Folate (vitamin B9) is an essential nutrient for livestock. However, natural folate levels in forage crops are often insufficient to meet livestock nutritional requirements. Metabolic engineering offers a promising solution by enhancing folate biosynthesis in plants. In this study, we engineered Lotus corniculatus , an important legume forage, to enhance folate biosynthesis by co-expressing GTP cyclohydrolase I and aminodeoxychorismate synthase genes MsGCHI and MsADCS from alfalfa ( Medicago sativa ). In T 0 transgenic plants grown under greenhouse conditions, total folate levels reached 2.1-fold higher in leaves and 1.7-fold higher in stems compared to WT, with similar trends in field trials, corresponding increases of 1.2-fold and 1.6-fold were observed. The elevated folate was accompanied by increased pools of biosynthetic precursors (pteridines and free p-ABA) and multiple folate derivatives, including 5-methyltetrahydrofolate (5-M-THF), 5,10-Methylenetetrahydrofolate (5,10-CH=THF), 5-Formyltetrahydrofolate (5-F-THF), tetrahydrofolate (THF)-related pool, and dihydrofolate (DHF).

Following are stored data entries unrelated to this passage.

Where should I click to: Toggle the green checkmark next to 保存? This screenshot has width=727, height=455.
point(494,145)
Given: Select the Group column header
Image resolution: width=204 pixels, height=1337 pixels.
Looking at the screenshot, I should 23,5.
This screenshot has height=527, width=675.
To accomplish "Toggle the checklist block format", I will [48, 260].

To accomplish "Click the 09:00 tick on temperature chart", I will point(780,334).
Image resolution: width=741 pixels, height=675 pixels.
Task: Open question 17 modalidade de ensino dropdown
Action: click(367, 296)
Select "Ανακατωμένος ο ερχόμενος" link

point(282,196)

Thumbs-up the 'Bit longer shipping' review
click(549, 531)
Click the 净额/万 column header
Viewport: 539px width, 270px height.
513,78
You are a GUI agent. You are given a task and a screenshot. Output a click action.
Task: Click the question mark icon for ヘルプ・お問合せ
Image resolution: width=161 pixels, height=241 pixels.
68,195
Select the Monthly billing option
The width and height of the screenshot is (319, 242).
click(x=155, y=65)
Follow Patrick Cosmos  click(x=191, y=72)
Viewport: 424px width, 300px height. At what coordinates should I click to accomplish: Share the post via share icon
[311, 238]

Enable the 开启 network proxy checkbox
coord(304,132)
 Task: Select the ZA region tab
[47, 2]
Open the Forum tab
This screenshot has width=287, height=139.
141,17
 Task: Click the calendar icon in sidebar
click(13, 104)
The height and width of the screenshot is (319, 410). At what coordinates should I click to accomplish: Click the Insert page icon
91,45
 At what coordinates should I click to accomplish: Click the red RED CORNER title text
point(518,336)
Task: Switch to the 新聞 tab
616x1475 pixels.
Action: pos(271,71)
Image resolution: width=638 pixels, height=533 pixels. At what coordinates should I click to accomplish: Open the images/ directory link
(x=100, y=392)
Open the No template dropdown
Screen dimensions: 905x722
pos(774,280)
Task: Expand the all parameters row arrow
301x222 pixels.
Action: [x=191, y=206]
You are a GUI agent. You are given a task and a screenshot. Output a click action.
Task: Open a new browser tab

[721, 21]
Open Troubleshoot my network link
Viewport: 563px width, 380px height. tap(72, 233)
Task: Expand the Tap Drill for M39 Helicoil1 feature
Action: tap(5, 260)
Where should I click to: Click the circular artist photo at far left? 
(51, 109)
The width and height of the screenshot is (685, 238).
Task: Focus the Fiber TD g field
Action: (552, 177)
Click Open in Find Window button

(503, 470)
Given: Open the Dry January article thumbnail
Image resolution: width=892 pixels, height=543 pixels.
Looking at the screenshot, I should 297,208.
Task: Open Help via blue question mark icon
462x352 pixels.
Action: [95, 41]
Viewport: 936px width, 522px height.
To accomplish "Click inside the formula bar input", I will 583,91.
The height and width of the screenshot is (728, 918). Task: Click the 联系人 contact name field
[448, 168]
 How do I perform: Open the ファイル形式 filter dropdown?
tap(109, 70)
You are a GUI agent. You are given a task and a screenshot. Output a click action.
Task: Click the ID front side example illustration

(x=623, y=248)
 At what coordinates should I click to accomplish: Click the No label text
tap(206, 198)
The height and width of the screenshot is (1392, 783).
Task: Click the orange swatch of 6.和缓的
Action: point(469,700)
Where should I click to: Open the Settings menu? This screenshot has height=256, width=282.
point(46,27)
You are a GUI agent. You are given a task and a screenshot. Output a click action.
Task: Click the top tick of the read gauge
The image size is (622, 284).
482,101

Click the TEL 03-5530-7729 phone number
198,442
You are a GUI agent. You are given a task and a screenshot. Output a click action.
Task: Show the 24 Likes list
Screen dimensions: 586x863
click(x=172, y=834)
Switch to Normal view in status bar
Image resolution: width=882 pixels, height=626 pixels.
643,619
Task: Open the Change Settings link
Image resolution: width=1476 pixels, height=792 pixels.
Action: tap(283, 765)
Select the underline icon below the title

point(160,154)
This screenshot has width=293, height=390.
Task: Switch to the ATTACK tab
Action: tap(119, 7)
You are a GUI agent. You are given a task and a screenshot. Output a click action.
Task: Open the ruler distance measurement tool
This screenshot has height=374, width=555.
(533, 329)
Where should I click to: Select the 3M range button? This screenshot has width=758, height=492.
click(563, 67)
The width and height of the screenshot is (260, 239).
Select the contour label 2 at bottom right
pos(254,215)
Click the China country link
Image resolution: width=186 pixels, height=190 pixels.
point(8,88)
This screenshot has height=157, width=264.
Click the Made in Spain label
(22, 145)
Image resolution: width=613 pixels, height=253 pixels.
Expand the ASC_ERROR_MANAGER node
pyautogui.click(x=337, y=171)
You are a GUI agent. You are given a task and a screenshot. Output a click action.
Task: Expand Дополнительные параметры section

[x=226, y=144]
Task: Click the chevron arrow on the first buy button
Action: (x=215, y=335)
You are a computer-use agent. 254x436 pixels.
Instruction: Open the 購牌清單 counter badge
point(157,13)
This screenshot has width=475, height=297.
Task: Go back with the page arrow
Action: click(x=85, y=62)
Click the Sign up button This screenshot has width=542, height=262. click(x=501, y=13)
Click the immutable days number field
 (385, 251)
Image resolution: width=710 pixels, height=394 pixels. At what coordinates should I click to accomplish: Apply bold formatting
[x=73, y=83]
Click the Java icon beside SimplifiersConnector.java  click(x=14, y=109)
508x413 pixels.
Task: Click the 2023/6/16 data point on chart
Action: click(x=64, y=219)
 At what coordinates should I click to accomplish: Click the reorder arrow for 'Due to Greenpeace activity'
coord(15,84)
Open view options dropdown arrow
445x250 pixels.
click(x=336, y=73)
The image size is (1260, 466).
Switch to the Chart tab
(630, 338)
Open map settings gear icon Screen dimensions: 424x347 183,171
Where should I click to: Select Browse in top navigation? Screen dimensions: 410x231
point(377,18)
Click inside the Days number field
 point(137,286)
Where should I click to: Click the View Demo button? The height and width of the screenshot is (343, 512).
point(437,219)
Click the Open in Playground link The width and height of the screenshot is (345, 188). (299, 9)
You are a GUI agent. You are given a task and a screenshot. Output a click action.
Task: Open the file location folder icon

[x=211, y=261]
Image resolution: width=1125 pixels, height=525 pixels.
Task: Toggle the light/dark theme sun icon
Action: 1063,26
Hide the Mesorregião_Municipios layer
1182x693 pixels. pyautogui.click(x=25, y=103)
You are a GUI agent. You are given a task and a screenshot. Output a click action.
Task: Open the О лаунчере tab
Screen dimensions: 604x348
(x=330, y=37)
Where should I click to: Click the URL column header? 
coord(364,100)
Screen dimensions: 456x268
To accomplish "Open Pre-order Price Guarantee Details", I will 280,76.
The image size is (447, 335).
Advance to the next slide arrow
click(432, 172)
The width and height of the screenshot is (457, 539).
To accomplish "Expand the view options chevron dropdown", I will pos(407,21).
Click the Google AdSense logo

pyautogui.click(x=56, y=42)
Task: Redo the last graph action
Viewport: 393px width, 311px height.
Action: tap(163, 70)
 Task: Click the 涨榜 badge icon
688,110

Furthermore, RT-qPCR analysis revealed that the co-expression of MsGCHI and MsADCS up-regulated the expression of key genes ( ADCL , HPPK/DHPS , DHFR , DHFS , DHNA , FPGS ) involved in folate biosynthesis pathway of transgenic L. corniculatus , indicating a coordinated metabolic response to increased precursor availability. In addition to biochemical modifications, phenotypic characterization of transgenic plants revealed enhanced vegetative growth, including increased plant height, leaf area, branches, and biomass under greenhouse and/or field conditions. This study demonstrates the feasibility of folate biofortification in a forage legume and provides a proof of concept for linking enhanced folate metabolism with improved crop productivity in an agronomic context. These findings offer a foundational reference for future efforts toward developing biofortified forage as a potential nutritional supplementation strategy. • Co-expressing MsGCHI and MsADCS elevates folates in L. corniculatus via enhanced precursors and gene upregulation. • Transgenic plants exhibit improved height, biomass, and root growth in greenhouse/field conditions. • Study establishes high-yield, folate-biofortified forage with optimized metabolic and agronomic traits.